### EXTRACTED DATA
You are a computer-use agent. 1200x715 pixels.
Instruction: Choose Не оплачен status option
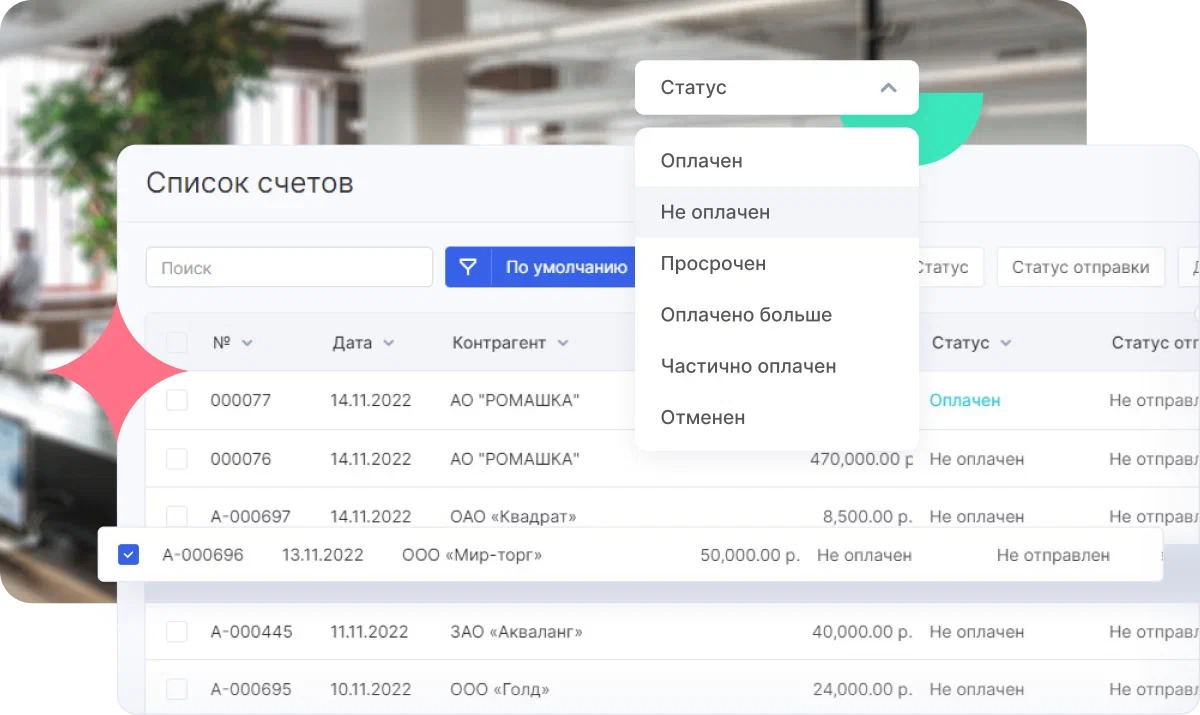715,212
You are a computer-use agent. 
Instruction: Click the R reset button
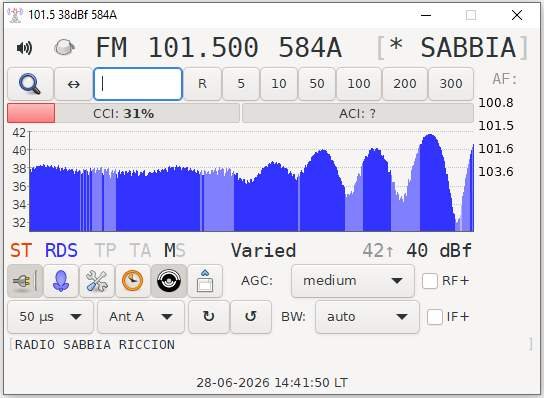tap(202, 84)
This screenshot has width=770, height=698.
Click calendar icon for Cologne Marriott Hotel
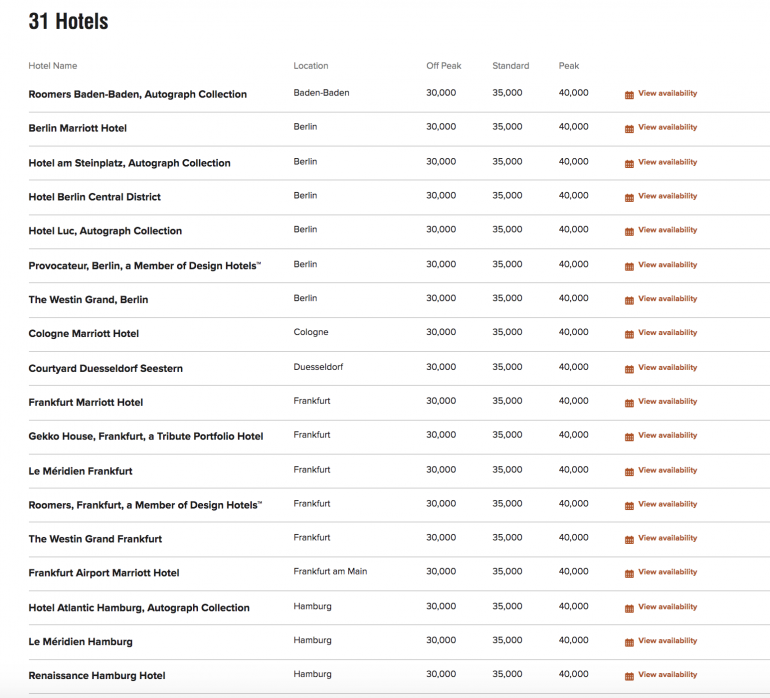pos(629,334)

==

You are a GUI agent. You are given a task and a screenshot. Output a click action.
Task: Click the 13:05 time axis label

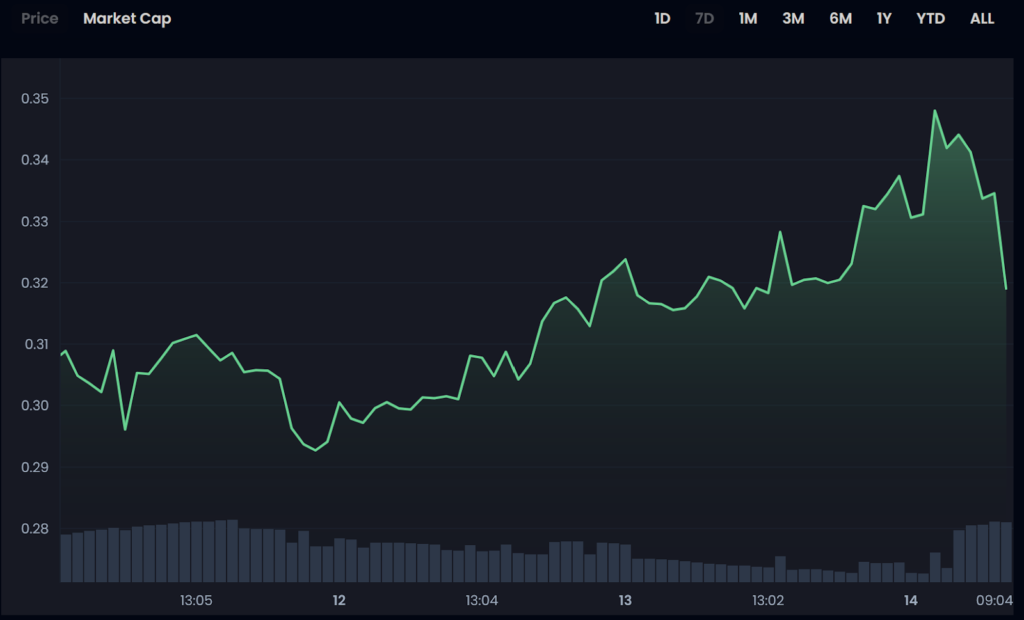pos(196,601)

* * *

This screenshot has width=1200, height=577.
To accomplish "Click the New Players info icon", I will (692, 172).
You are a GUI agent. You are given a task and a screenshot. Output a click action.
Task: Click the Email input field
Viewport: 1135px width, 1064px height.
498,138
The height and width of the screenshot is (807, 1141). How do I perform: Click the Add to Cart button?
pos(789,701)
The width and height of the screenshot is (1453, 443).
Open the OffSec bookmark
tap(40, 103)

### YOUR TASK
The answer should consist of every line above in which "agent" appears.

### COMPLETED EXERCISE
You are a computer-use agent. 1200x715 pixels.
You are a computer-use agent. 
You are a GUI agent. You are given a task and a screenshot. Output a click action.
You are a GUI agent. You are given a task and a screenshot. Output a click action.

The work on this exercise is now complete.